A unified morphomechanics theory framework for both Euclidean and non-Euclidean curved crease origami

Abstract

Conventional curved crease origami exhibits only Euclidean metrics at the crease, where the surfaces on either side should consistently display convexity on one side and concavity on the other, unfavorably leading to restricted morphologies. Herein, we focus on a special type of origami: non-Euclidean curved crease origami. Additionally, we establish a morphomechanics framework that facilitates the morphology calculation for curved crease origami with arbitrary crease metrics. Specifically, starting with a unified geometric description, it is demonstrated that this non-Euclidean curved crease origami exhibits a broader range of unique morphologies: the convexity and concavity of surfaces can be globally consistent, globally opposite, or vary locally. Additionally, we propose two in-situ reconfiguration strategies: adjusting the folding angle or modifying the sections corresponding to specified angles. Existing calculation methods for designated deployment paths are extended to include non-Euclidean curved crease origami, emphasizing the role of the interfering section in determining deformation limits.

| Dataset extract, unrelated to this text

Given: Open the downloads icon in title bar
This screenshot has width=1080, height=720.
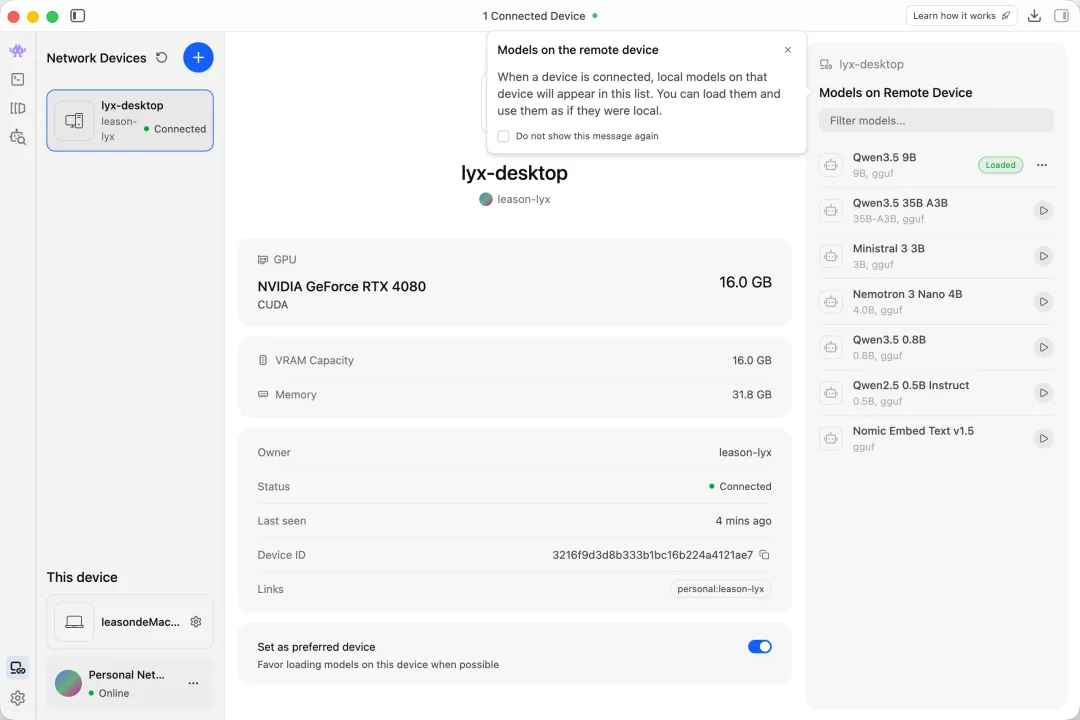Looking at the screenshot, I should [1034, 16].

Most importantly, we develop a new discrete developable patch model, enabling accurate calculation of the morphology of both Euclidean and non-Euclidean curved crease origami under free deployment paths. Both theoretical and physical models demonstrate the exclusive advantages of complex and diverse morphologies of non-Euclidean curved crease origami, which can be interconverted through two independent reconfiguration strategies. This work broadens the design scope of curved crease origami and provides a systematic framework for subsequent design and theoretical analysis, offering insights for future morphological calculations and active morphology control.